A facility specializing in care and overnight boarding allows your pet to:
- Avoid the stress of a long car or airplane ride to your destination.
- Stay where he’s welcome (unlike many hotels).
- Receive more attention and supervision than he would if home alone most of the day.
- Be monitored by staff trained to spot health problems.
- Be secure in a kennel designed to foil canine and feline escape artists.
What Should I Look For?
On your visit, ask to see all the places your pet may be taken. Pay particular attention to the following:
- Does the facility look and smell clean?
- Is there sufficient ventilation and light?

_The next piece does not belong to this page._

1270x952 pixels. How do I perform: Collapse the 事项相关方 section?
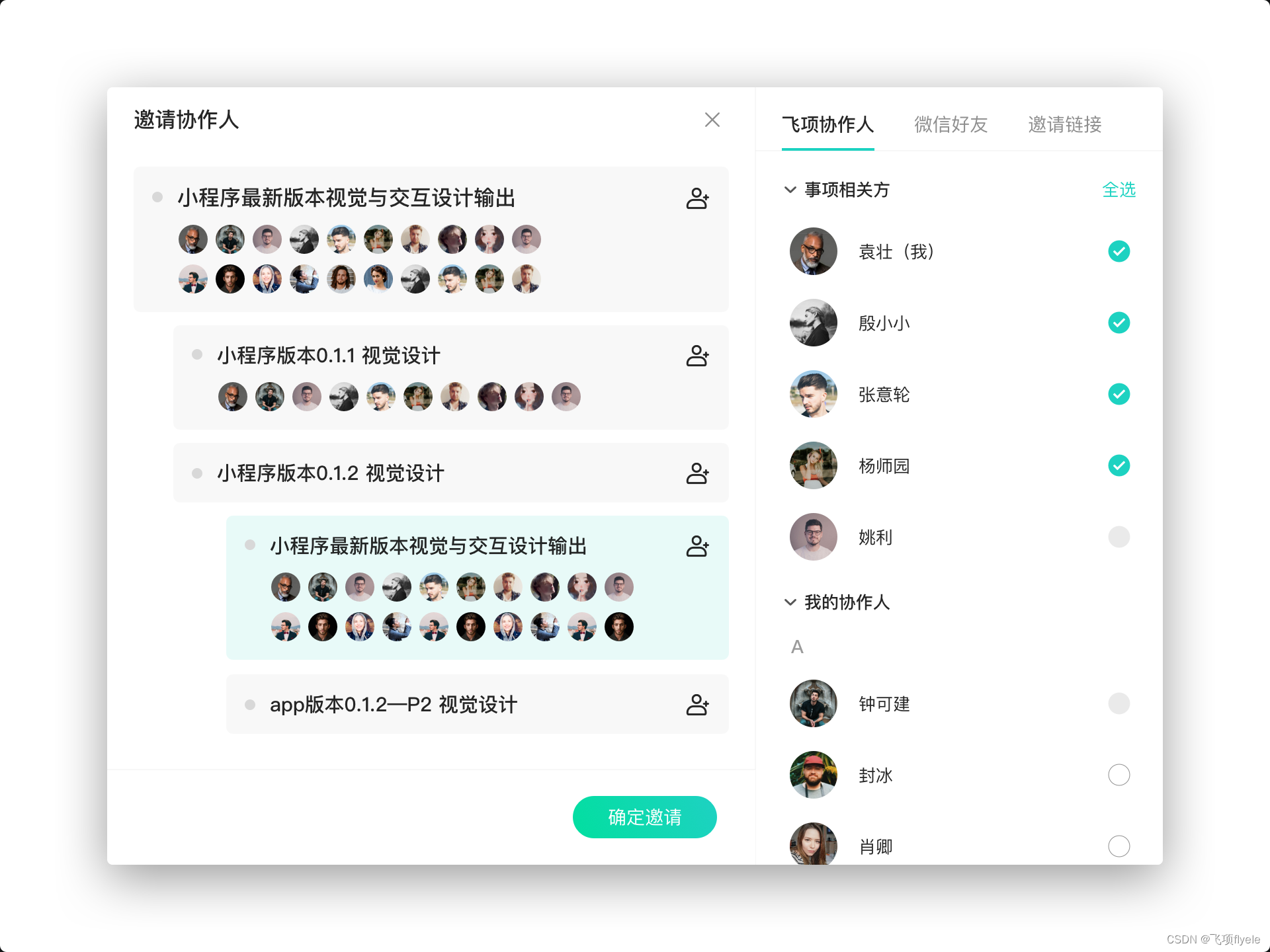click(790, 190)
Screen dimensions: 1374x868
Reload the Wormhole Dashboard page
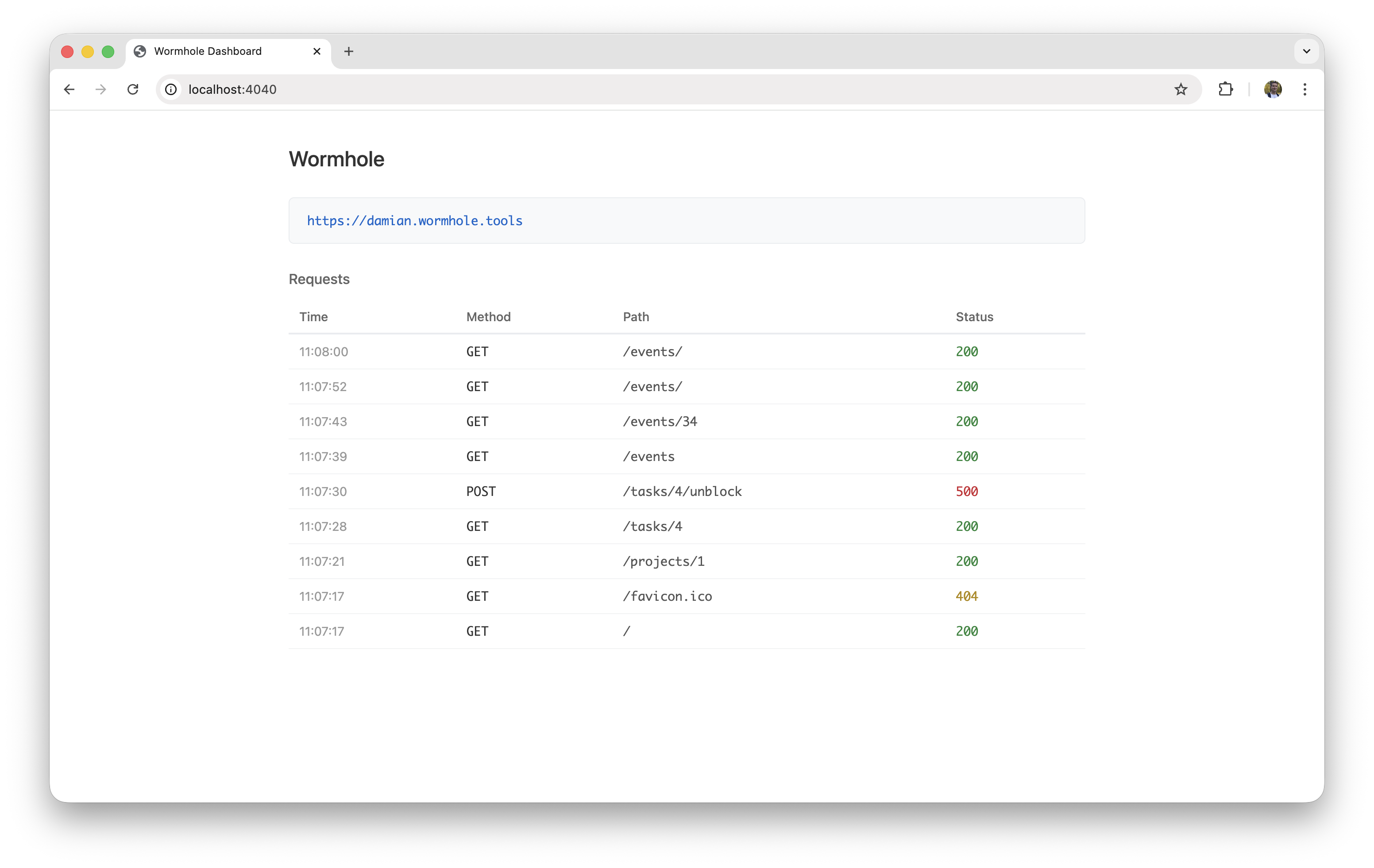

- Is a comfortable temperature maintained?
- Does the staff seem knowledgeable and caring?
- Are pets required to be current on their vaccinations, including the vaccine for canine kennel cough (Bordetella)? (Such a requirement helps protect your animal and others.)
- Are cats housed away from dogs?
- Is there enough space for cats to move around comfortably?
- Is there enough space between the litterbox and food bowls?
- How often are pets fed?
- Can you bring a pet’s special food?
- What veterinary services are available?
- Are other services available, such as grooming, training or bathing?
- How are rates calculated?
How Do I Prepare My Pet?
- Be sure your pet knows basic commands and is well socialized around other people and pets; if your pet has an aggression problem or is otherwise unruly, she may not be a good candidate for boarding. Before taking your animal to the kennel, make sure she is current on vaccinations.
- It’s also a good idea to accustom your pet to longer kennel stays by first boarding her during a short trip, such as a weekend excursion. This allows you to work out any problems before boarding your pet for an extended period.
- Before you head for the kennel, double-check that you have your pet’s medications and special food, if any, your veterinarian’s phone number, out-of-town contact information for you and a local backup.
- When you arrive with your pet at the boarding facility, remind the staff about any medical or behavior problems your pet has, such as a history of epilepsy or fear of thunder. After the check-in process, hand your pet to a staff member, say good-bye and leave. Avoid long, emotional partings, which may upset your pet. Finally, have a good trip, knowing that your pet is in good hands and will be happy to see you when you return.